Pimpinan MPR Ziarah ke Makam Bung Hatta, Kenang Pemikiran Bapak Koperasi

- Pimpinan MPR RI berziarah ke makam Mohammad Hatta atau Bung Hatta di Taman Makam Tanah Kusir, Jakarta Selatan.
- Ziarah menjadi bagian rangkaian kegiatan menjelang Sidang Tahunan MPR dan peringatan HUT ke-81 Kemerdekaan Republik Indonesia.
- Ahmad Muzani mengenang pemikiran ekonomi Bung Hatta, sementara Meutia Hatta mengapresiasi kehadiran pimpinan MPR.
Jakarta, IDN Times - Pimpinan Majelis Permusyawaratan Rakyat (MPR) RI berziarah ke makam Proklamator sekaligus Wakil Presiden pertama Mohammad Hatta atau Bung Hatta di Taman Makam Tanah Kusir, Jakarta Selatan, Jumat (7/8/2026).
Adapun, kegiatan ziarah ke makam Bung Hatta merupakan bagian dari rangkaian kegiatan MPR menjelang Sidang Tahunan MPR dan Sidang Bersama MPR-DPR-DPD pada 14 Agustus 2026, serta peringatan Hari Ulang Tahun (HUT) ke-81 Kemerdekaan Republik Indonesia.
Ketua MPR RI Ahmad Muzani menyampaikan, ziarah ini menjadi momentum untuk mengenang pemikiran Bung Hatta, terutama dalam bidang ekonomi yang masih relevan hingga saat ini.
"Beliaulah yang merancang perekonomian kita. Pasal 33, Pasal 34 adalah bagian dari yang menjadi konsen beliau. Beliaulah yang merancang perekonomian berdasarkan atas asas kekeluargaan yang kemudian berwujud koperasi, sehingga beliau disebut Bapak Koperasi Indonesia," kata Muzani di TPU Tanah Kusir, Jumat.
Muzani mengatakan, pemikiran Bung Hatta tentang perekonomian nasional masih relevan dengan perkembangan Indonesia sekarang. Menurut dia, pemikiran itu masih menjadi pegangan generasi saat ini.
"Semangat, gelora, dan cita-cita pemikiran Bung Hatta tentang Indonesia masa depan masih terus kita pegang dan kita akan terus berusaha melakukan apa yang selama ini dilakukan oleh dalam pikiran-pikiran Mohammad Hatta," kata dia.
Muzani juga mengenang peran Bung Hatta dalam sejarah kemerdekaan Indonesia bersama Presiden Soekarno.
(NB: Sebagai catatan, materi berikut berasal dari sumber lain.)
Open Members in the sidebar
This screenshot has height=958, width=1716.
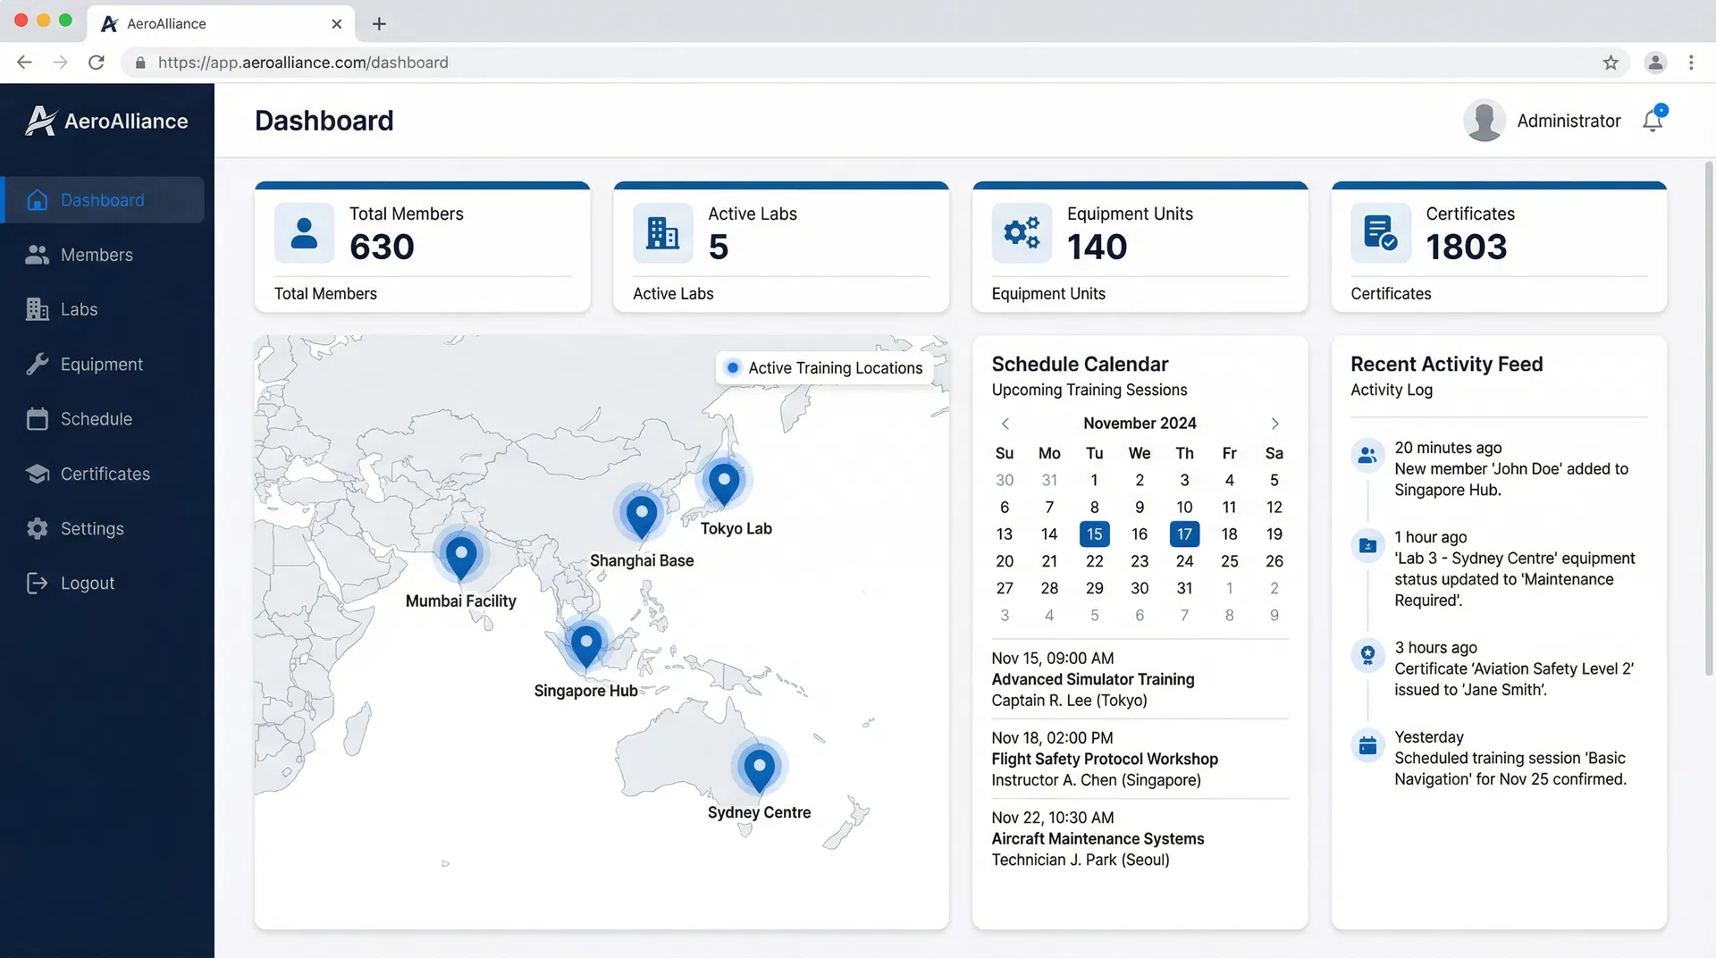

Politikus Gerindra itu juga mengingat kembali jasa Bung Hatta dalam proses pengakuan kedaulatan Indonesia melalui Konferensi Meja Bundar (KMB) pada 1949.
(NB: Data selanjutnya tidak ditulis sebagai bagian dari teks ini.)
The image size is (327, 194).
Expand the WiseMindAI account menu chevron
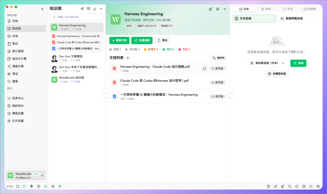tap(42, 176)
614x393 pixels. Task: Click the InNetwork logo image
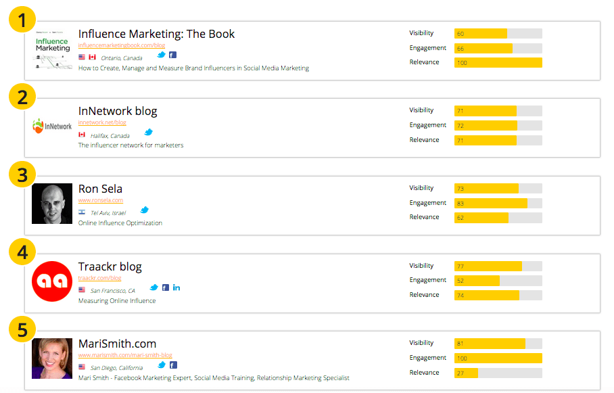52,126
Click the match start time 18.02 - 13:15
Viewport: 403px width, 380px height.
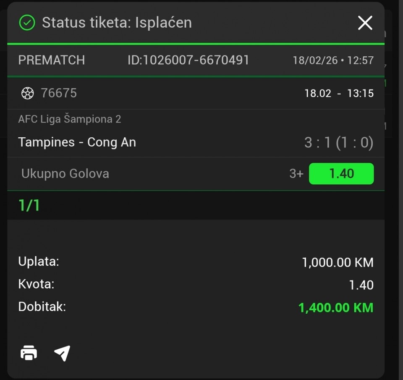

"Mudah-mudahan ziarah hari ini menjadi bagian dari upaya kita untuk menghormati semua pemikiran para pendahulu bangsa kita, dan pemikiran-pemikiran yang dulu diberikan oleh beliau dan para pendiri bangsa lain menjadi sebuah keberkahan bagi masa depan bangsa Indonesia dan masa depan generasi-generasi yang akan datang," kata Muzani.
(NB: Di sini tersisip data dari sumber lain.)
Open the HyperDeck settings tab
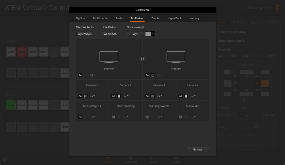Image resolution: width=285 pixels, height=165 pixels. [x=174, y=18]
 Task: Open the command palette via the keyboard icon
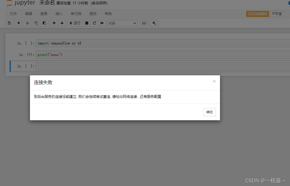144,23
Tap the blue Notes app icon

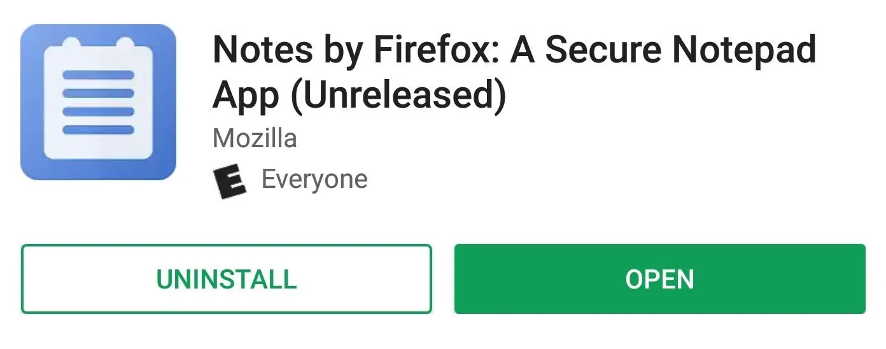point(98,102)
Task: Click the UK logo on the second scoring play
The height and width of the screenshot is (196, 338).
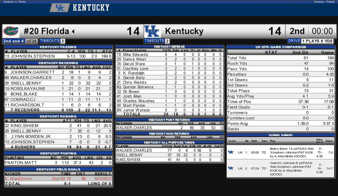Action: (x=231, y=168)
Dalam kesempatan itu, Putri Bung Hatta, Meutia Hatta merasa terkesan dengan kehadiran pimpinan MPR menjelang peringatan Hari Kemerdekaan Republik Indonesia.
"Saya atas nama keluarga juga tadi mengatakan, ini baru pertama kalinya menjelang 17 Agustus kami datang ke sini untuk menerima Bapak-Bapak semua, pimpinan dan Ibu juga dari MPR. Dan ini sungguh sangat mengesankan bagi kami," kata Meutia.
Meutia mengenang sejumlah peran Bung Hatta di luar posisinya sebagai proklamator dan Wakil Presiden pertama RI.
"Kalau Bung Hatta memang sebagai Bapak Koperasi, Bapak Perumahan Rakyat, pernah juga menjadi Ketua Umum PMI yang pertama, 16 September 1945. Beliau dan serangkaian lagi ya, kegiatannya yang cemerlang dari Bung Hatta," ujar Meutia.